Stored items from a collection
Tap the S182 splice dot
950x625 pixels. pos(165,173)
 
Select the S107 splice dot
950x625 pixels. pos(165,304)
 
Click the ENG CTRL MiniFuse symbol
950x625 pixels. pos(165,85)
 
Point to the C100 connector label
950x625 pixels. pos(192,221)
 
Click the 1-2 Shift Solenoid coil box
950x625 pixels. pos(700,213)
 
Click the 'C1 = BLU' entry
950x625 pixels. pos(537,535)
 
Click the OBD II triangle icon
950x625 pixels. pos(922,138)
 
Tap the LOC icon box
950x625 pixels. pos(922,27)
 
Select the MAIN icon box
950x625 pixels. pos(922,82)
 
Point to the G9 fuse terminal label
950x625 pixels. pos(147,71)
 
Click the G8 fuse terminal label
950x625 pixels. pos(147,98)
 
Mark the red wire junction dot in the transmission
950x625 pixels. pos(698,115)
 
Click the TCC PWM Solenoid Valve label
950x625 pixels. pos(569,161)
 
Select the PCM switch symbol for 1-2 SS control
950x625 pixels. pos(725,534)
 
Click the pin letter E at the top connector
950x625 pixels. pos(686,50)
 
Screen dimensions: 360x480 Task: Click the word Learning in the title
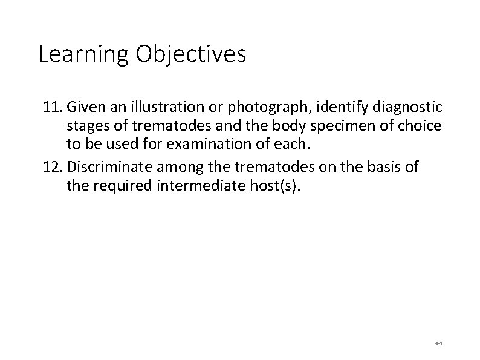click(83, 54)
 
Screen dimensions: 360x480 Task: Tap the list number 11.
click(53, 108)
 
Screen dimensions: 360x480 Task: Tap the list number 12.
click(53, 167)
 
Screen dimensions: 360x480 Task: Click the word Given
click(85, 108)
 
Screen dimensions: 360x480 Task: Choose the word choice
click(423, 128)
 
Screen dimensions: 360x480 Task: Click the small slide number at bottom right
click(438, 342)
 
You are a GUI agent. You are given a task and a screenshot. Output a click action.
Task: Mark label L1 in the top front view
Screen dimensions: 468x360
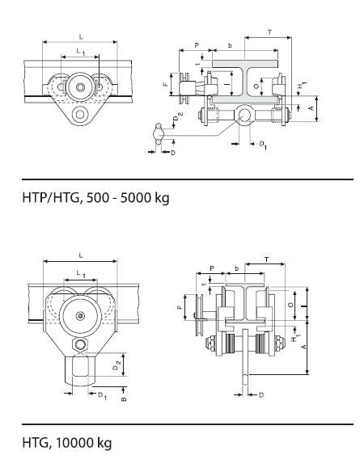click(x=78, y=50)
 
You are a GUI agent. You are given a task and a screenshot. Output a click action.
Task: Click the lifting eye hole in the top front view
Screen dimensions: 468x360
click(x=78, y=116)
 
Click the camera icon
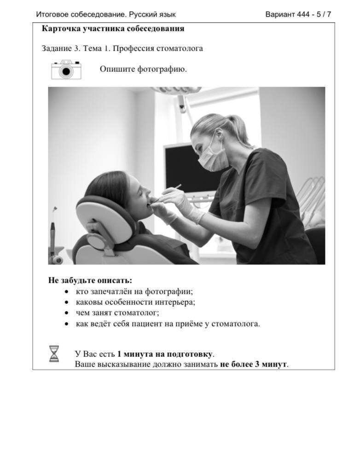[66, 70]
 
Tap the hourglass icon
[54, 354]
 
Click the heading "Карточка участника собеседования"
[113, 29]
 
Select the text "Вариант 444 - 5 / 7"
[298, 14]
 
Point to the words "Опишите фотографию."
[143, 70]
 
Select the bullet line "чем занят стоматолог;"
[117, 313]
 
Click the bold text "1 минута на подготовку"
[165, 354]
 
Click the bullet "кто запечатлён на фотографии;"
[134, 291]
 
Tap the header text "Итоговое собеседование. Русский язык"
[106, 14]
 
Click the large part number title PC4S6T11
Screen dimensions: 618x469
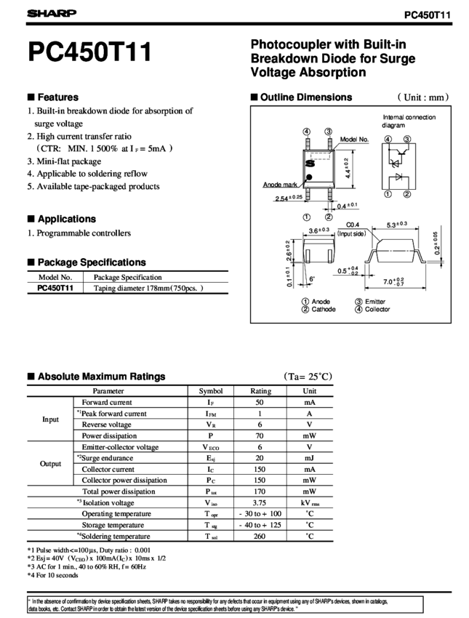pyautogui.click(x=89, y=52)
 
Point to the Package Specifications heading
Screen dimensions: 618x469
pyautogui.click(x=87, y=262)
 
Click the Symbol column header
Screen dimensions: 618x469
pyautogui.click(x=211, y=391)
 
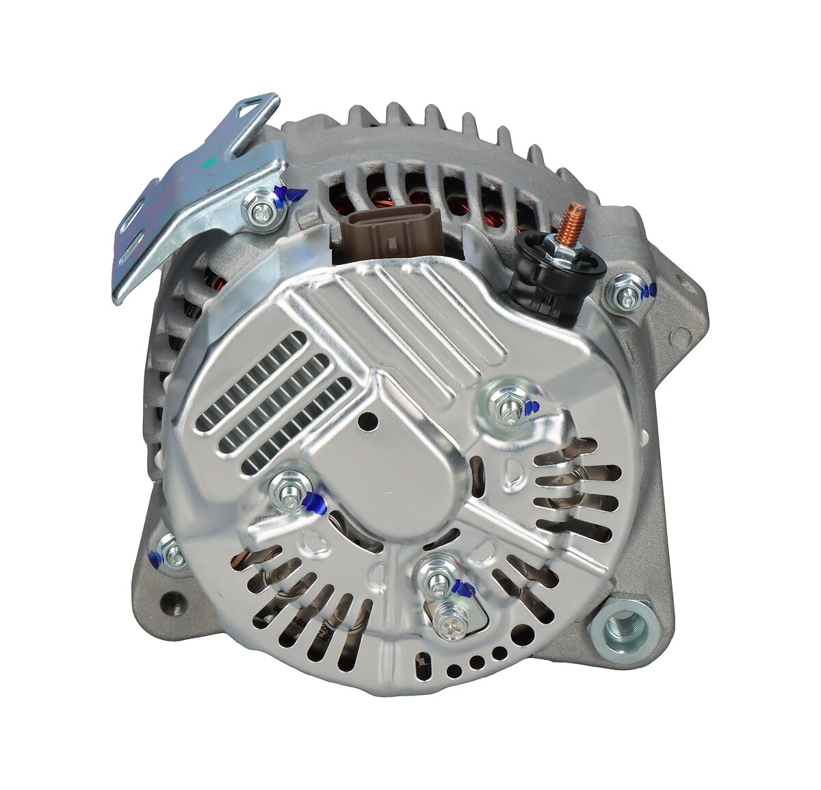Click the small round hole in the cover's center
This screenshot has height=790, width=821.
(x=372, y=422)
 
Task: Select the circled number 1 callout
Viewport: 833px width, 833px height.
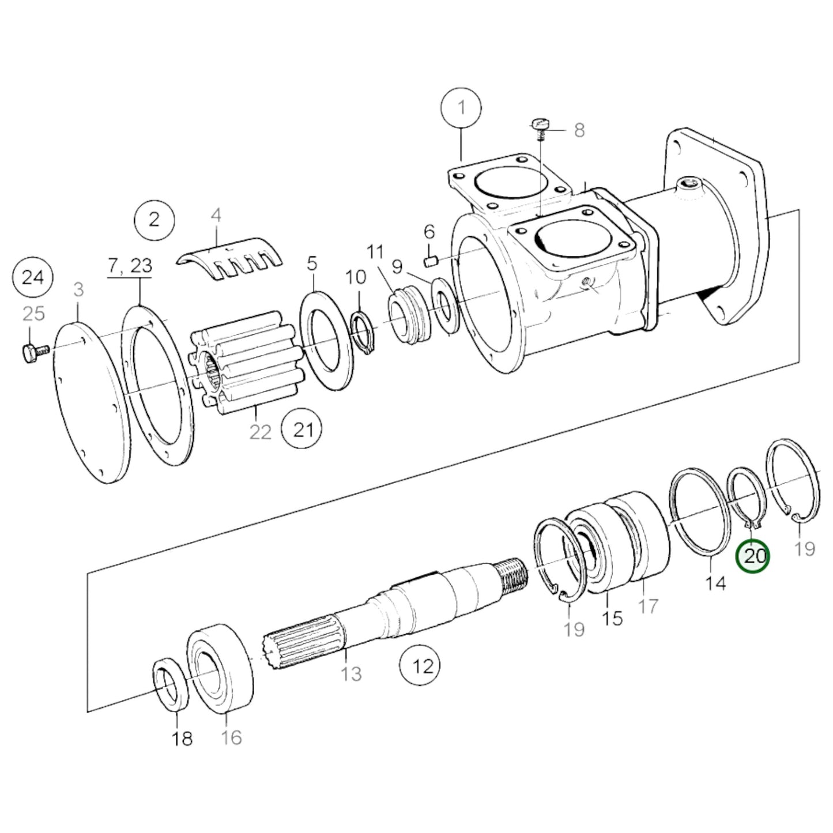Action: [x=461, y=108]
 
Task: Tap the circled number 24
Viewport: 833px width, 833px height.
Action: [x=33, y=278]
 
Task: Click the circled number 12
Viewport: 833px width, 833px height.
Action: [x=423, y=666]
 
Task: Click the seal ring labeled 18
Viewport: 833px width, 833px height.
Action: [x=171, y=688]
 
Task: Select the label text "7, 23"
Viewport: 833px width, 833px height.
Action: [x=130, y=266]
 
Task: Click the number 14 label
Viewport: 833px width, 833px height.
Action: [x=715, y=583]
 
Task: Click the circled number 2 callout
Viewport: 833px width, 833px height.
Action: [x=154, y=220]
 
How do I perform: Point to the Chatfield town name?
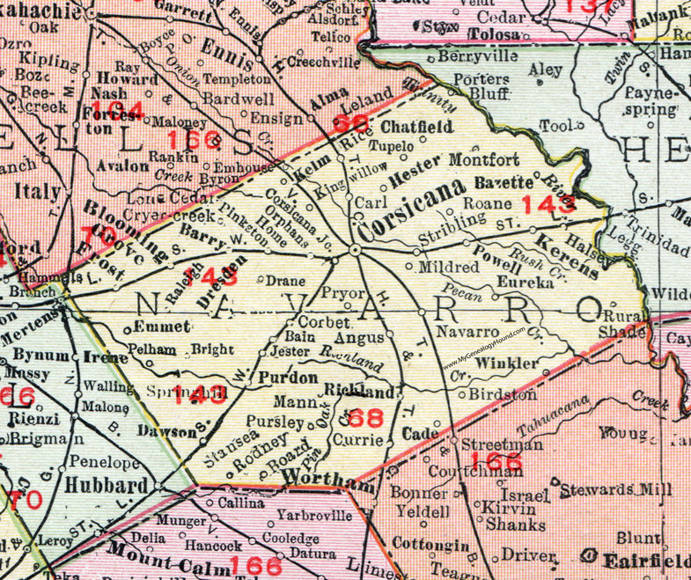coord(416,127)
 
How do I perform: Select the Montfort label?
coord(485,160)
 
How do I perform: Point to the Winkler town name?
coord(505,363)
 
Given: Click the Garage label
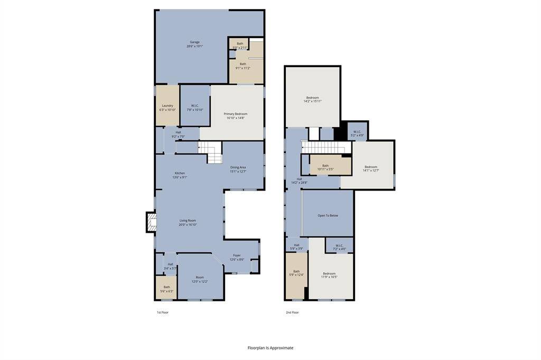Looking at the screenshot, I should (x=194, y=44).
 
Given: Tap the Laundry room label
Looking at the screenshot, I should (x=167, y=108).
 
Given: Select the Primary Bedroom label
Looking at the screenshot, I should (x=236, y=116).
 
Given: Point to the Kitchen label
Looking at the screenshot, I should (x=180, y=175).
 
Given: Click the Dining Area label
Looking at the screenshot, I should (x=238, y=169).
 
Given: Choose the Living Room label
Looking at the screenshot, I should (x=188, y=222).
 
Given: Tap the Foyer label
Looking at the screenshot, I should (x=237, y=257).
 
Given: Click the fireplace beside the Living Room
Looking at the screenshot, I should (x=151, y=222).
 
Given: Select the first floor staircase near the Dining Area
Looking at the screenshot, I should (x=211, y=153).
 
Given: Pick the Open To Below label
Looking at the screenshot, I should (x=328, y=215).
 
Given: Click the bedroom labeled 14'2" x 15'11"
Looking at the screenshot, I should (x=312, y=99).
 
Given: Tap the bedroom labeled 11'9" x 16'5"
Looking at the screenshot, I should (x=329, y=275).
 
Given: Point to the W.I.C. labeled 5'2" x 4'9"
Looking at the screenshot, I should (x=357, y=134).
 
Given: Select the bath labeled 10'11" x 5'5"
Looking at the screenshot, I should (x=325, y=167).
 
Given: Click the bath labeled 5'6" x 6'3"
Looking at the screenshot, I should (x=166, y=289).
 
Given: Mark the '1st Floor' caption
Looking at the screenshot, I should (x=162, y=312).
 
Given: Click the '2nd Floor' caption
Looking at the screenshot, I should (x=292, y=312).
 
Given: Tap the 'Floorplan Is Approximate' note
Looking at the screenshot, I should (x=270, y=348).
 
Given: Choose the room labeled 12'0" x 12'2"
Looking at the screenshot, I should (x=200, y=279).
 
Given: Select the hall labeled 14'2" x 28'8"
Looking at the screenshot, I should (x=299, y=181).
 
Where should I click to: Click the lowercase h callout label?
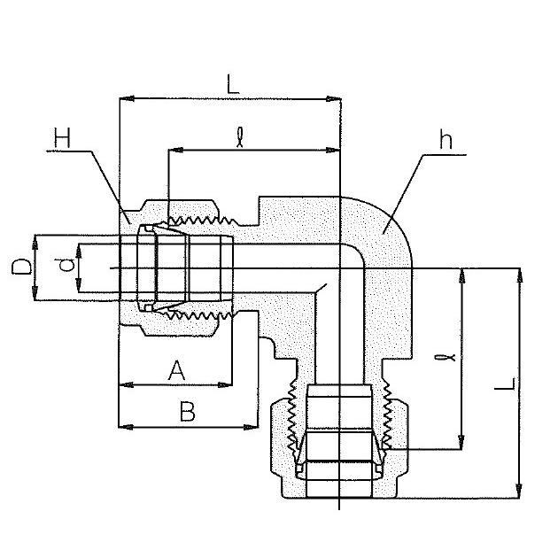pyautogui.click(x=446, y=140)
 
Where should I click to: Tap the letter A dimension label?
pyautogui.click(x=176, y=370)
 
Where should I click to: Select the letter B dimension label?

Task instructions: Present every one of the lines above as a Markdown table with two columns, Row for the row number and Text for the line, skipping blank lines. Leave the pictures out of the table.

Output below:
| Row | Text |
|---|---|
| 1 | Tap the S182 splice dot |
| 2 | 950x625 pixels. pos(165,173) |
| 3 | Select the S107 splice dot |
| 4 | 950x625 pixels. pos(165,304) |
| 5 | Click the ENG CTRL MiniFuse symbol |
| 6 | 950x625 pixels. pos(165,85) |
| 7 | Point to the C100 connector label |
| 8 | 950x625 pixels. pos(192,221) |
| 9 | Click the 1-2 Shift Solenoid coil box |
| 10 | 950x625 pixels. pos(700,213) |
| 11 | Click the 'C1 = BLU' entry |
| 12 | 950x625 pixels. pos(537,535) |
| 13 | Click the OBD II triangle icon |
| 14 | 950x625 pixels. pos(922,138) |
| 15 | Tap the LOC icon box |
| 16 | 950x625 pixels. pos(922,27) |
| 17 | Select the MAIN icon box |
| 18 | 950x625 pixels. pos(922,82) |
| 19 | Point to the G9 fuse terminal label |
| 20 | 950x625 pixels. pos(147,71) |
| 21 | Click the G8 fuse terminal label |
| 22 | 950x625 pixels. pos(147,98) |
| 23 | Mark the red wire junction dot in the transmission |
| 24 | 950x625 pixels. pos(698,115) |
| 25 | Click the TCC PWM Solenoid Valve label |
| 26 | 950x625 pixels. pos(569,161) |
| 27 | Select the PCM switch symbol for 1-2 SS control |
| 28 | 950x625 pixels. pos(725,534) |
| 29 | Click the pin letter E at the top connector |
| 30 | 950x625 pixels. pos(686,50) |
| 31 | Screen dimensions: 360x480 Task: Click the word Learning in the title |
| 32 | click(83, 54) |
| 33 | Screen dimensions: 360x480 Task: Tap the list number 11. |
| 34 | click(53, 108) |
| 35 | Screen dimensions: 360x480 Task: Tap the list number 12. |
| 36 | click(53, 167) |
| 37 | Screen dimensions: 360x480 Task: Click the word Given |
| 38 | click(85, 108) |
| 39 | Screen dimensions: 360x480 Task: Choose the word choice |
| 40 | click(423, 128) |
| 41 | Screen dimensions: 360x480 Task: Click the small slide number at bottom right |
| 42 | click(438, 342) |
| 43 | You are a GUI agent. You are given a task and a screenshot. Output a click action. |
| 44 | Task: Mark label L1 in the top front view |
| 45 | Screen dimensions: 468x360 |
| 46 | click(x=78, y=50) |
| 47 | You are a GUI agent. You are given a task and a screenshot. Output a click action. |
| 48 | Task: Click the lifting eye hole in the top front view |
| 49 | Screen dimensions: 468x360 |
| 50 | click(x=78, y=116) |
| 51 | Click the camera icon |
| 52 | [66, 70] |
| 53 | Tap the hourglass icon |
| 54 | [54, 354] |
| 55 | Click the heading "Карточка участника собеседования" |
| 56 | [113, 29] |
| 57 | Select the text "Вариант 444 - 5 / 7" |
| 58 | [298, 14] |
| 59 | Point to the words "Опишите фотографию." |
| 60 | [143, 70] |
| 61 | Select the bullet line "чем занят стоматолог;" |
| 62 | [117, 313] |
| 63 | Click the bold text "1 минута на подготовку" |
| 64 | [165, 354] |
| 65 | Click the bullet "кто запечатлён на фотографии;" |
| 66 | [134, 291] |
| 67 | Tap the header text "Итоговое собеседование. Русский язык" |
| 68 | [106, 14] |
| 69 | Click the large part number title PC4S6T11 |
| 70 | Screen dimensions: 618x469 |
| 71 | pyautogui.click(x=89, y=52) |
| 72 | Point to the Package Specifications heading |
| 73 | Screen dimensions: 618x469 |
| 74 | pyautogui.click(x=87, y=262) |
| 75 | Click the Symbol column header |
| 76 | Screen dimensions: 618x469 |
| 77 | pyautogui.click(x=211, y=391) |
| 78 | Click the small round hole in the cover's center |
| 79 | This screenshot has height=790, width=821. |
| 80 | (x=372, y=422) |
| 81 | Task: Select the circled number 1 callout |
| 82 | Viewport: 833px width, 833px height. |
| 83 | Action: [x=461, y=108] |
| 84 | Task: Tap the circled number 24 |
| 85 | Viewport: 833px width, 833px height. |
| 86 | Action: [x=33, y=278] |
| 87 | Task: Click the circled number 12 |
| 88 | Viewport: 833px width, 833px height. |
| 89 | Action: [x=423, y=666] |
| 90 | Task: Click the seal ring labeled 18 |
| 91 | Viewport: 833px width, 833px height. |
| 92 | Action: [x=171, y=688] |
| 93 | Task: Select the label text "7, 23" |
| 94 | Viewport: 833px width, 833px height. |
| 95 | Action: [x=130, y=266] |
| 96 | Task: Click the number 14 label |
| 97 | Viewport: 833px width, 833px height. |
| 98 | Action: [x=715, y=583] |
| 99 | Task: Click the circled number 2 callout |
| 100 | Viewport: 833px width, 833px height. |
| 101 | Action: [x=154, y=220] |
| 102 | How do I perform: Point to the Chatfield town name? |
| 103 | coord(416,127) |
| 104 | How do I perform: Select the Montfort label? |
| 105 | coord(485,160) |
| 106 | How do I perform: Point to the Winkler town name? |
| 107 | coord(505,363) |
| 108 | Given: Click the Garage label |
| 109 | Looking at the screenshot, I should (x=194, y=44). |
| 110 | Given: Tap the Laundry room label |
| 111 | Looking at the screenshot, I should (x=167, y=108). |
| 112 | Given: Select the Primary Bedroom label |
| 113 | Looking at the screenshot, I should (x=236, y=116). |
| 114 | Given: Point to the Kitchen label |
| 115 | Looking at the screenshot, I should (x=180, y=175). |
| 116 | Given: Click the Dining Area label |
| 117 | Looking at the screenshot, I should (x=238, y=169). |
| 118 | Given: Choose the Living Room label |
| 119 | Looking at the screenshot, I should (x=188, y=222). |
| 120 | Given: Tap the Foyer label |
| 121 | Looking at the screenshot, I should (x=237, y=257). |
| 122 | Given: Click the fireplace beside the Living Room |
| 123 | Looking at the screenshot, I should (x=151, y=222). |
| 124 | Given: Select the first floor staircase near the Dining Area |
| 125 | Looking at the screenshot, I should (x=211, y=153). |
| 126 | Given: Pick the Open To Below label |
| 127 | Looking at the screenshot, I should (x=328, y=215). |
| 128 | Given: Click the bedroom labeled 14'2" x 15'11" |
| 129 | Looking at the screenshot, I should (x=312, y=99). |
| 130 | Given: Tap the bedroom labeled 11'9" x 16'5" |
| 131 | Looking at the screenshot, I should (x=329, y=275). |
| 132 | Given: Point to the W.I.C. labeled 5'2" x 4'9" |
| 133 | Looking at the screenshot, I should (x=357, y=134). |
| 134 | Given: Select the bath labeled 10'11" x 5'5" |
| 135 | Looking at the screenshot, I should (x=325, y=167). |
| 136 | Given: Click the bath labeled 5'6" x 6'3" |
| 137 | Looking at the screenshot, I should (x=166, y=289). |
| 138 | Given: Mark the '1st Floor' caption |
| 139 | Looking at the screenshot, I should (x=162, y=312). |
| 140 | Given: Click the '2nd Floor' caption |
| 141 | Looking at the screenshot, I should (x=292, y=312). |
| 142 | Given: Tap the 'Floorplan Is Approximate' note |
| 143 | Looking at the screenshot, I should (x=270, y=348). |
| 144 | Given: Choose the room labeled 12'0" x 12'2" |
| 145 | Looking at the screenshot, I should (x=200, y=279). |
| 146 | Given: Select the hall labeled 14'2" x 28'8" |
| 147 | Looking at the screenshot, I should (x=299, y=181). |
| 148 | Where should I click to: Click the lowercase h callout label? |
| 149 | pyautogui.click(x=446, y=140) |
| 150 | Where should I click to: Tap the letter A dimension label? |
| 151 | pyautogui.click(x=176, y=370) |
| 152 | Where should I click to: Select the letter B dimension label? |